§ **WORK INSTRUCTIONS**: Exactly the lines from the one containing "info@asi.team (19, 231)" through the end of the records must be reproduced; leave out all pictures.

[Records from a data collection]
○ ○ ○ ○ ○ ○ ○

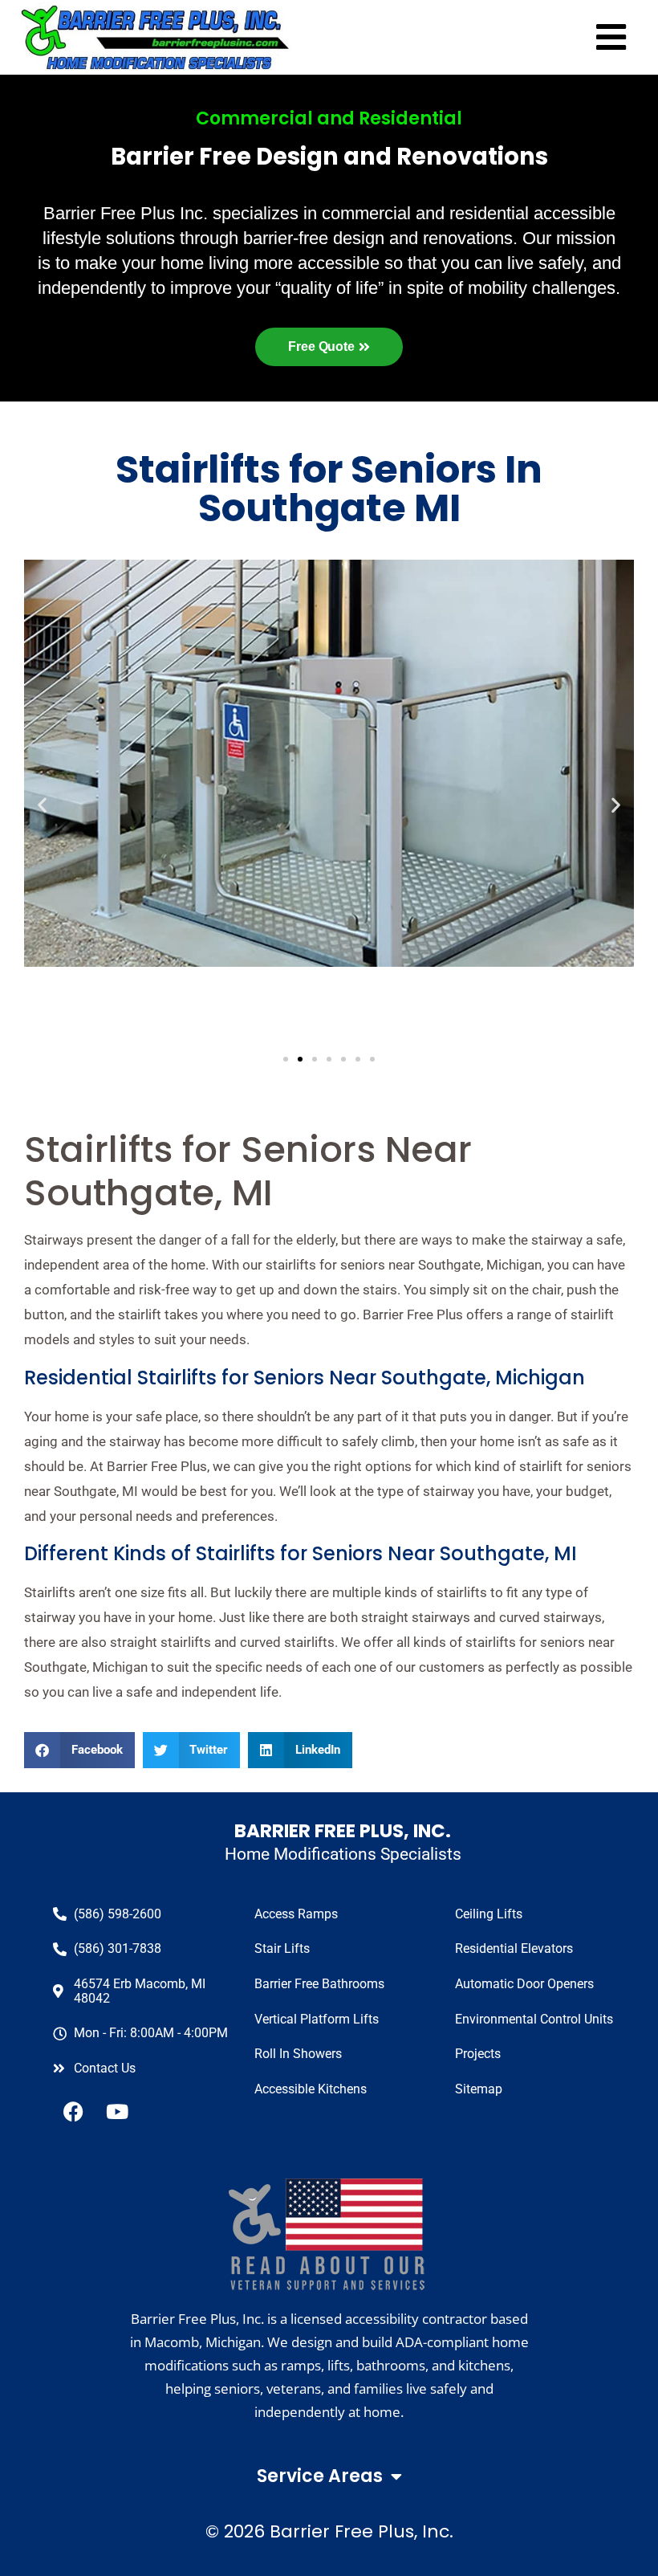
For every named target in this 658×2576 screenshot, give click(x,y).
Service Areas (320, 2476)
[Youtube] (117, 2111)
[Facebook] (73, 2111)
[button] (79, 1750)
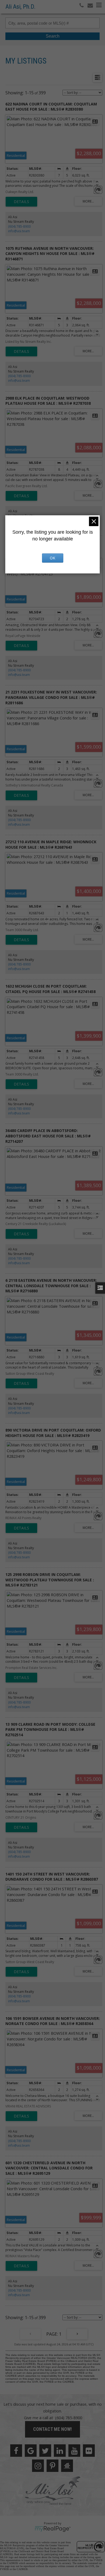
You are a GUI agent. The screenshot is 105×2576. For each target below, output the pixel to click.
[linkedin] (60, 2450)
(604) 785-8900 (19, 226)
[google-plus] (31, 2450)
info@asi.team (19, 231)
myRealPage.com (52, 2529)
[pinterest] (52, 2465)
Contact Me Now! (52, 2429)
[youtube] (74, 2450)
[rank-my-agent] (67, 2465)
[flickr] (89, 2450)
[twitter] (45, 2450)
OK (52, 557)
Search (53, 36)
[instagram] (38, 2465)
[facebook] (16, 2450)
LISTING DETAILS (21, 202)
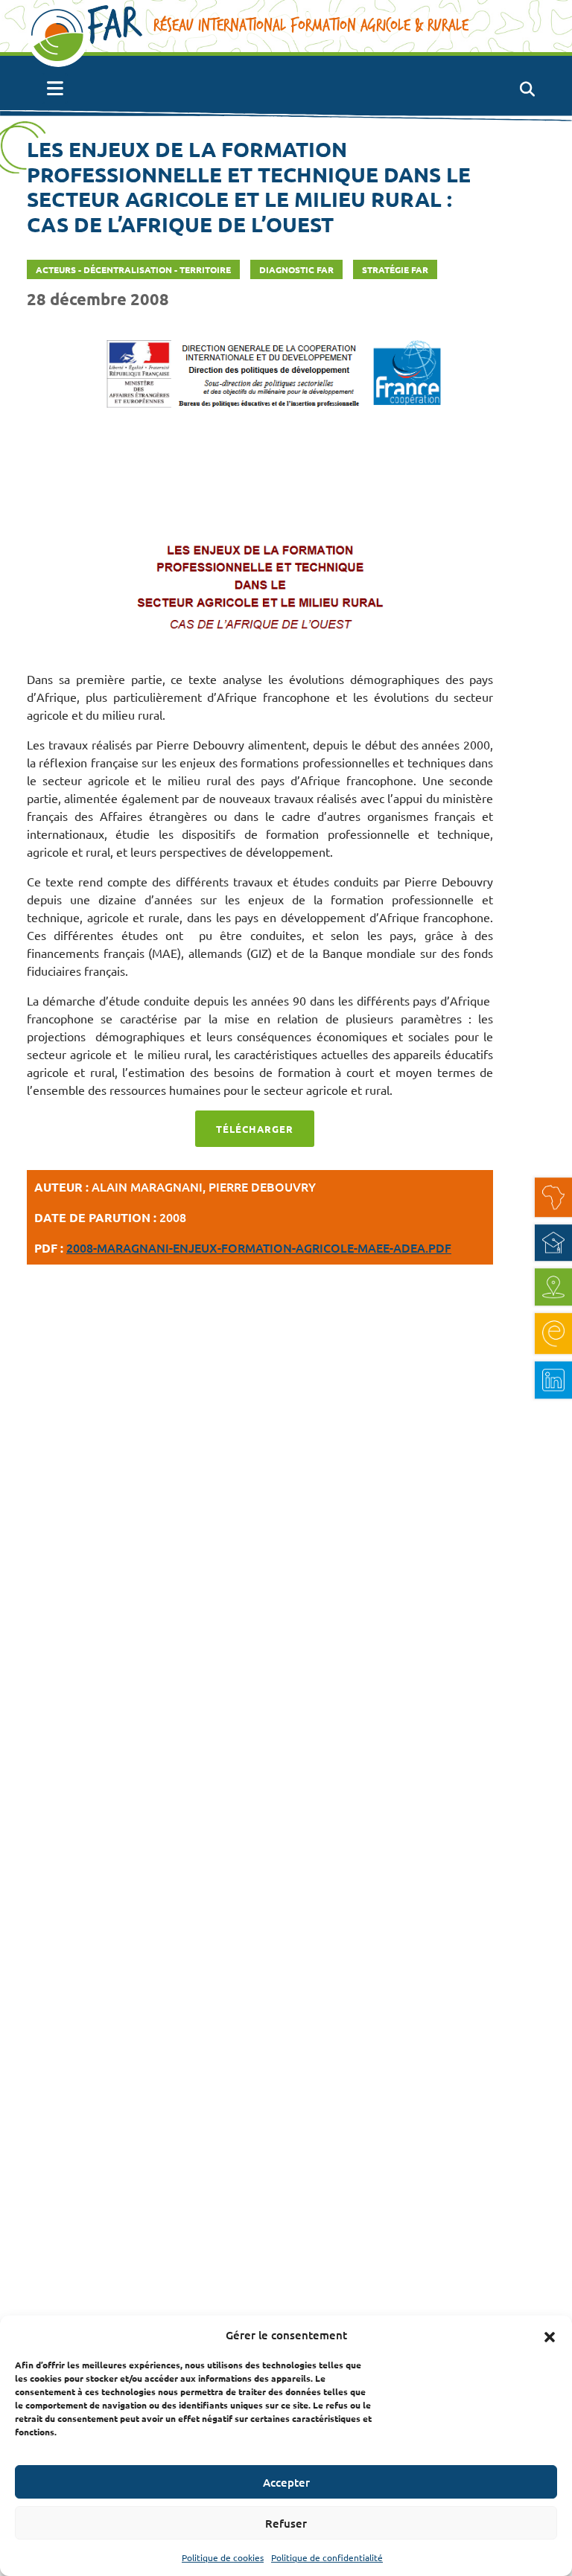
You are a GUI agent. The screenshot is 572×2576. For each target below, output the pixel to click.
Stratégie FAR (395, 269)
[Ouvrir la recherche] (527, 88)
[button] (549, 2334)
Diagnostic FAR (296, 269)
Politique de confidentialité (327, 2557)
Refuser (286, 2523)
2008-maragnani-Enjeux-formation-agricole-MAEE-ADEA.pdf (258, 1247)
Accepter (286, 2482)
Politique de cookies (223, 2557)
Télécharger (254, 1128)
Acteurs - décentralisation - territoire (133, 269)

○ ○ ○ ○ ○ ○ ○

§ **WRITTEN ANSWER**:
info@asi.team (19, 231)
myRealPage.com (52, 2529)
[pinterest] (52, 2465)
Contact Me Now! (52, 2429)
[youtube] (74, 2450)
[rank-my-agent] (67, 2465)
[flickr] (89, 2450)
[twitter] (45, 2450)
OK (52, 557)
Search (53, 36)
[instagram] (38, 2465)
[facebook] (16, 2450)
LISTING DETAILS (21, 202)
You are a GUI agent. The screenshot is 572×2576. For each target below, output the pixel to click.
Stratégie FAR (395, 269)
[Ouvrir la recherche] (527, 88)
[button] (549, 2334)
Diagnostic FAR (296, 269)
Politique de confidentialité (327, 2557)
Refuser (286, 2523)
2008-maragnani-Enjeux-formation-agricole-MAEE-ADEA.pdf (258, 1247)
Accepter (286, 2482)
Politique de cookies (223, 2557)
Télécharger (254, 1128)
Acteurs - décentralisation - territoire (133, 269)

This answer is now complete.